Tony Parker a tout gagné dans sa vie. On l’a vu, avec les trophées en mains, collectifs, individuels, de la NBA, de l’Europe, mais jamais, jamais on n’avait vu ce regard de rage et ce cri de victoire lorsque le buzzer retentit. Rapidement pris dans les bras de De Colo et Diot, il ne cesse à aucun moment de hurler et de laisser sortir 10 ans d’échecs qui viennent de se transformer en une réussite, la plus belle de l’histoire du basket français…du moins, pour 48h. « Quel orgueil, quelle fierté » « c’est GÉNIAL » s’époumonent les commentateurs de FranceTV, pendant que Boris rappelle tout le monde à l’ordre : il en reste un. George Eddy nous explique, durant notre interview : “ce n’est pas le plus grand match de l’histoire du basket français, on met zéro trois points en première mi-temps, mais on en met neuf dans le deuxième.”. L’essentiel est là : la médaille est à portée.
Champions
On vous passera un résumé long de la finale, parce que la France va tout simplement survoler la partie. L’Espagne battue, plus rien ne pouvait arrêter les bleus. Après un premier quart temps équilibré, le groupe de Vincent
Collet décide de jouer, au meilleur moment de son histoire, le match parfait : la défense ? Parfaite. L’attaque ? Parfaite. L’adresse ? Parfaite. Le coaching ? Parfait. A l’image de ce temps mort demandé à 0.5s de la mi-temps par Collet pour mettre en place un système qui donne à Diot l’occasion de faire ficelle à 1 mètre de la ligne médiane. Le leadership de Tony ? Exemplaire. Celui de Pietrus, de Diaw, également. Bref, score final : 80-66.

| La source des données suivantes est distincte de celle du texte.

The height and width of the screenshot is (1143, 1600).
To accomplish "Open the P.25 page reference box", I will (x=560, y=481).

La marseillaise retentit, et moi, ce soir là dans un bar de Bruxelles, devant l’écran géant, avec un seul compatriote, face à 200 lituaniens, on se regarde l’air hagard, mais émerveillé : je crois qu’après avoir vu ça, on peut mourir tranquille. Tony Parker est nommé MVP de l’Eurobasket. Il ne le sait pas encore, mais 2013-2014 sera la plus grande année de sa carrière, même encore mieux que 2007, puisqu’il enchaînera champion d’Europe, MVP de l’Eurobasket, et champion NBA : une légende. En France, la presse, d’ordinaire peu intéressée par les parcours de nos équipes de basket, sonne le jour de gloire.

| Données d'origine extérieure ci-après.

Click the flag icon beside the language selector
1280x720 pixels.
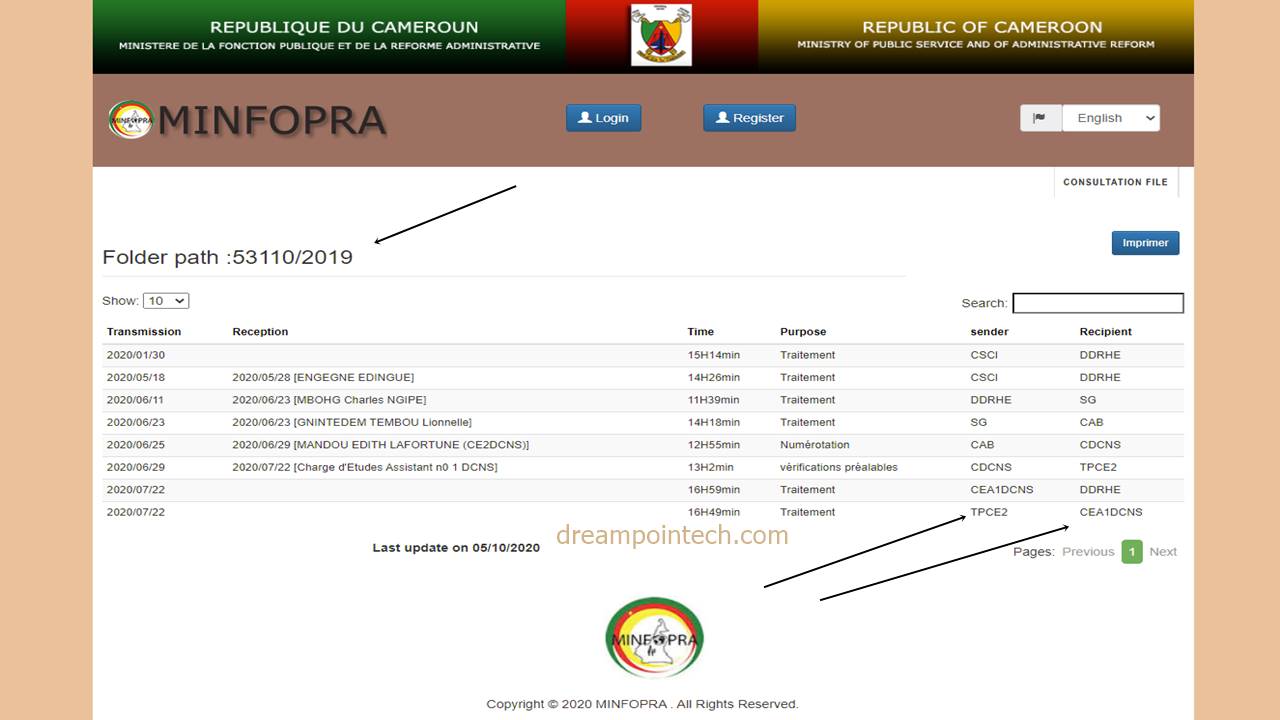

La gloire ira jusque dans la cour de l’Elysée. Alors que les bleus reviennent en France, un homme entre dans le bureau du Président de la République au Palais de l’Elysée. Il est amateur de basket depuis longtemps, et aussi ancien Premier Ministre. Lionel Jospin vient en effet convaincre François Hollande : cette équipe, on ne peut pas la laisser partir. Le Président est d’accord, et les bleus sont alors accueillis au 52 Rue Faubourg Saint-Honoré. Un moment unique pour le basket français. Sur le perron de l’Elysée, Lionel Jospin ne boude pas son plaisir et vient parler basket avec le groupe, retraçant leurs parcours, lui qui était déjà dans le vestiaire des bleus en 1999. Le locataire de l’Elysée n’est pas très amateur de basket, lui qui faisait plutôt des passes approximatives avec l’équipe de foot parlementaire, il se contente de dire les bonnes phrases, en communiquant averti. Jospin lui, résume la chose non sans admiration, avec plus de sincérité dans la voix : « c’est un accomplissement extraordinaire ».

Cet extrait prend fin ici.